Jurisdiction of the district court was invoked under the Civil Rights Act.1 Named as defendants were the Oregon governor, secretary of state and state treasurer, comprising The Oregon State Board of Control, and the warden and deputy warden of the penitentiary.
The question of the necessity for a three-judge court, as provided for in 28 U.S.C.A. 2281, was raised by motion filed by defendants. Responsive to this motion an order was entered directing a trial ‘on all issues on which counsel for the plaintiffs and defendants agree will not require the convening of a three-judge court.’2
The cause then proceeded to trial without apparent limitation as to the issues raised by the amended and consolidated complaint. Judgment was entered granting a substantial part of the relief sought.3 The judgment was made applicable to all inmates of the penitentiary. The opinion of the district court is reported in . Defendants appeal.
Appellants and appellees now share the view that it was not necessary to convene a three-judge court to try this case. We agree.
Where the effort is to enjoin the enforcement, operation or execution of an administrative order of general application representing considered state policy, an attack on the constitutionality of such an order calls section 2281 into play.4 But the orders here challenged, while promulgated pursuant to authority conferred by statute,5 are not of general state-wide application and do not represent state policy.6
Before reaching the merits of the appeal, we must also deal with appellants’ contention that the entire proceeding has been rendered moot by the enactment, effective May 26, 1959, of the Oregon Post Conviction Hearing Act, ORS 138.510 to 138.680.
Appellants argue that the gravamen of appellees’ amended and consolidated complaint is that they have to act as their own counsel and cannot do so effectively under the challenged prison regulation. They point out that under the Oregon Post Conviction Hearing Act Now in effect provision is made for the appointment of counsel for indigent prisoners who wish to pursue that remedy. They also assert, citing 28 U.S.C.A 1915, 2250, that in so far as federal court proceedings involving the validity of state imprisonment are concerned, appointment of counsel for indigent prisoners may also be obtained.

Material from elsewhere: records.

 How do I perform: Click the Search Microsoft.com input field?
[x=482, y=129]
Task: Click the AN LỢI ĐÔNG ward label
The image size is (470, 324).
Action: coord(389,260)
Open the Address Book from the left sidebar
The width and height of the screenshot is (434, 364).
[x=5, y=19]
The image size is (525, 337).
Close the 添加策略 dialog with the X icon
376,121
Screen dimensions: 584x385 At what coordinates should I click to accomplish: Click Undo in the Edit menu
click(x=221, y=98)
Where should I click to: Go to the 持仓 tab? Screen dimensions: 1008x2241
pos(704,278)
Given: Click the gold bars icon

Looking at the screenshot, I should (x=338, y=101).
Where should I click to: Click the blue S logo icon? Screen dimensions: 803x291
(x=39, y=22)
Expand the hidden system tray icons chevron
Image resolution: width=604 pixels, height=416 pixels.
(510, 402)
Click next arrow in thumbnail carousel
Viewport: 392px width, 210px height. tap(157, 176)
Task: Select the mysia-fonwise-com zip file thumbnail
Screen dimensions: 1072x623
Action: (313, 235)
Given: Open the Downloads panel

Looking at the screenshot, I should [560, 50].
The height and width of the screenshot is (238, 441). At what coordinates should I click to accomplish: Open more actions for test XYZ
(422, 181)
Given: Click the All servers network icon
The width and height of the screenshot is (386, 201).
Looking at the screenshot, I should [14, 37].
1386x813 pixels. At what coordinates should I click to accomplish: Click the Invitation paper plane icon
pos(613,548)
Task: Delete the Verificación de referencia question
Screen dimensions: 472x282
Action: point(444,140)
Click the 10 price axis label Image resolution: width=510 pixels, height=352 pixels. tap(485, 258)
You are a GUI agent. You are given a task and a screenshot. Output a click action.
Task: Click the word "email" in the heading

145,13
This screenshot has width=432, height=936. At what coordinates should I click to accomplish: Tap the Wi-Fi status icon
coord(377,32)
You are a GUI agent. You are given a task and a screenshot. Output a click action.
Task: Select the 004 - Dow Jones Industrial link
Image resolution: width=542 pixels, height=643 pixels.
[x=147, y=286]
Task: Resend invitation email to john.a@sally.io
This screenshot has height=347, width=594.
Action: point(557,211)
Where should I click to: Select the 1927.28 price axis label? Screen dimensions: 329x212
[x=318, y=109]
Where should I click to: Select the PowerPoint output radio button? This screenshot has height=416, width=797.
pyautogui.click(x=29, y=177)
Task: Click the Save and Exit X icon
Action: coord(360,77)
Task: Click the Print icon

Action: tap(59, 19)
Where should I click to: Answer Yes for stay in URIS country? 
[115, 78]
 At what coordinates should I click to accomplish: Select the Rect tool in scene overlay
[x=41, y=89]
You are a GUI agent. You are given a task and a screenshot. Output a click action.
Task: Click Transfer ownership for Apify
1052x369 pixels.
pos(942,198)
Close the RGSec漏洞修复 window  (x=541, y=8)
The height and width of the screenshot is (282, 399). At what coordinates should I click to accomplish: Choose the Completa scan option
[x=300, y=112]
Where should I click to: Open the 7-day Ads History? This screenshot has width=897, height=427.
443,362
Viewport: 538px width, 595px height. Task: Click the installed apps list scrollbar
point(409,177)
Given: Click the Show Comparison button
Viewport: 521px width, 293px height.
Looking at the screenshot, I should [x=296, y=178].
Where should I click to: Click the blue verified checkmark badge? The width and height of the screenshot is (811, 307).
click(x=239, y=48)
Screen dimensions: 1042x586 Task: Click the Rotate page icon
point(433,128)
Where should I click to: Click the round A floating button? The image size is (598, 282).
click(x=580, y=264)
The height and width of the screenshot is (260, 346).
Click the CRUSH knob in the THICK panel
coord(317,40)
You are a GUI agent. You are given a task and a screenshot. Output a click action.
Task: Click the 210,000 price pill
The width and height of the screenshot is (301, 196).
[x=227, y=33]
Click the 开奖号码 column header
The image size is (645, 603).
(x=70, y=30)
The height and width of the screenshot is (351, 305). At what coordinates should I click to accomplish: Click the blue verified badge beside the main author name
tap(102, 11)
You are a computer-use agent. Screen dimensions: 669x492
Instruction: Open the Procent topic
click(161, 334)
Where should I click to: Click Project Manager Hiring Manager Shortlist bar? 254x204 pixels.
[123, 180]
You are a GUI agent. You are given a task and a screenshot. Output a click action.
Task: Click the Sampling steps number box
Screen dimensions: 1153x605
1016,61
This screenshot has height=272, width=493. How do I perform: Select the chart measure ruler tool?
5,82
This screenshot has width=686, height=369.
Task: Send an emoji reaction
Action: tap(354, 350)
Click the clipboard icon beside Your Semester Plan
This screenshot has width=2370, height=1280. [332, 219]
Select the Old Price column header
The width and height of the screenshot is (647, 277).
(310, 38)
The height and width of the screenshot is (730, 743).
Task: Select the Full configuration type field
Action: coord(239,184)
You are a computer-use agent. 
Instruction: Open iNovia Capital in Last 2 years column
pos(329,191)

The Oregon Post Conviction Hearing Act does not provide a remedy available to every Oregon state prisoner who seeks release. It does not apply to those who are defending against pending criminal charges, or who are appealing from judgments of conviction. Nor does it apply to those who have asserted their grounds for and been denied relief in post-conviction proceedings prior to the passage of the act. Alcorn v. Gladden, 9 Cir.,.
In so far as federal habeas corpus proceedings are concerned, indigent state prisoners are not entitled to courtappointed counsel unless under the circumstances of the particular case this is required in order to attain due process of law. Anderson v. Heinze, 9 Cir., 324 U.S. 760, 762, note 1, 65 S.Ct. 978, ., 481. And as to both state and federal court proceedings, a state prisoner may competently and intelligently waive counsel and represent himself if he chooses to do so, and is not obliged to be represented by counsel. See White v. Ragen,
It follows that enactment of the Oregon Post Conviction Hearing Act has not rendered moot this action to enjoin practices which are alleged to deprive appellees of reasonable access to state and federal courts in proceedings involving personal liberty.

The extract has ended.